Мы ее уговаривать, усовещивать: «Через тебя и нам достанется!» – а у нее одно слово ответное: «Не пойду!»
Что с ней сделаешь? И жалко ее укорять-то: девочка совсем потерялась. Мы отговорились: больна Маша.
Ведь доля-то наша такая, что порою поневоле слукавишь! – Горькая доля, скажу вам!
Надеялась я, что ласкою ее ублажу, и все тихонько уговаривала. Не слушается девочка!
Прошел год, другой, третий. Уж сколько мы хлопот, сколько горя набрались с этой Машей! Полоть ли огороды барские кличут, по ягоды ли господам посылают – «Не могу, – говорит Маша, – я больна!» А барыня ее помнила, и все, бывало, спрашивает: «Отчего нет на работе Ивановой Машки? Больна? Чем это больна? Приведите, я посмотрю ее сама». И водили к ней Машу сколько раз. «Чем больна?» – «Все болит!» Барыня побранит, погрозит и прогонит ее. «Чтоб была завтра на работе!» – прикажет. – «Слышишь?» – «Слышу», – ответит Маша, а не пойдет и завтра. Стала барыня очень гневаться, и за нас с Федею принималась, что мы Маше потакаем.

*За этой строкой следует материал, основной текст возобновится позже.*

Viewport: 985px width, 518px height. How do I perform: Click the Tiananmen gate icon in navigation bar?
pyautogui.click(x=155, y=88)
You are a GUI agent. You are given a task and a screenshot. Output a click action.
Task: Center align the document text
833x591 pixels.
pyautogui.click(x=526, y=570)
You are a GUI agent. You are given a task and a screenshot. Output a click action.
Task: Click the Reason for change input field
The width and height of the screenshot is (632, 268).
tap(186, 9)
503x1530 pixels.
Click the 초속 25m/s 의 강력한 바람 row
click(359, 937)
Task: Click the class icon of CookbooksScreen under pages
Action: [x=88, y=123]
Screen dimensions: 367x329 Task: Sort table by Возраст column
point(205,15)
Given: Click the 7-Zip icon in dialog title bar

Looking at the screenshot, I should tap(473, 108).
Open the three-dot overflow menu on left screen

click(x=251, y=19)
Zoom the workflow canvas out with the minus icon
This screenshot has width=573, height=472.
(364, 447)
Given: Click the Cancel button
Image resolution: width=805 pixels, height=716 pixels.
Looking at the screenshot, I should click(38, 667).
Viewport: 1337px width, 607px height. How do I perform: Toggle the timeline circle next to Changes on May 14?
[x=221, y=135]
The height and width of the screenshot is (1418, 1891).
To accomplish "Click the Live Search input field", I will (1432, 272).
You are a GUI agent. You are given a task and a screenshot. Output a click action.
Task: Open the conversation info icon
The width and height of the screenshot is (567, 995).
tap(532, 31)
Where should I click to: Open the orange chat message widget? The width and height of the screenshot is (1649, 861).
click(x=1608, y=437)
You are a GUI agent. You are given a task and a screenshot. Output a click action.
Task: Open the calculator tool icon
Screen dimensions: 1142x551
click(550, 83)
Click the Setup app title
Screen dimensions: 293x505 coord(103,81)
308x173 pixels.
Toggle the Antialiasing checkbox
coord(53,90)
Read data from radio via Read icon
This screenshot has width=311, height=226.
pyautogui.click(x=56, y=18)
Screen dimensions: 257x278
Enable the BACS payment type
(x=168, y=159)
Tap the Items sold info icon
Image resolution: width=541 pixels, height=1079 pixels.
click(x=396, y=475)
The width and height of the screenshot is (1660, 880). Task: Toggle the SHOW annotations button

А мы сами тому не рады, сами ее увещеваем – иди! Один раз грех, точно, был, что мы слукавили, сказали, что больна, – кто ж ее знал, что за это уцепится… Стоило только Маше поклониться, попроситься – барыня ее отпустила бы сама, да не такая была Маша наша. Она, бывало, и глаз-то на барыню не поднимет, и голос-то глухо звучит у ней; а ведь известен нрав барский: ты обмани – да поклонись низко, ты злой человек – да почтителен будь, просися, молися: ваша, мол, власть казнить и миловать – простите! – и все тебе простится; а чуть возмутился сердцем, слово горькое сорвалось – будь ты и правдив, и честен – милости над тобою не будет: ты грубиян! Барыня наша за добрую, за жалостливую слыла, а ведь как она Машу донимала! «Погодите, – бывало, на нас грозит, – я вас всех проучу!» Хоть она и не карала еще, да с такими посулками время невесело шло.
– Вот, Маша, – говорит Федя, – какая у тебя совесть-то! Нипочем тебе в глаза неправду говорить. Чем ты больна? Только Бога гневишь! Я ведь вижу, как ты по вечерам танки-то водишь. До барыни, думаешь, не дойдет? Нехорошо, что ты нас под барский гнев подводишь!
Махнул Федя рукой да и замолчал. Маша вспыхнула, вздрогнула, а сказать ничего не сказала. Только с той поры она не идет на улицу. Ну, думаю, недолго она посидит – соскучится! Проходит неделя, проходит месяц – она все дома, – только припавши к окошечку смотрит, как другие гуляют. А у нас, в погожий вечер, на улице сберутся и девушки, и ребятишки сбегутся, – тут пойдут игры разные, беготня, песни. Иной раз подумаешь – тонкозвенящими колокольчиками полна целая улица. Так и разливается веселый смех молодой, то писк слышен, то плач ребячий. Вышла молодуха унять озорников и все покрыла своим голосом звонким, строгим. А Маша тоскливо прислушивается, отклик всякий, всякое слово ловит, а сама не замечает, как у нее слеза сбежит горючая. Жду-пожду, что вот она попросится, – нет, видно, не дождешься! Совестится, думаю, девочка, дай уж я выручу ее.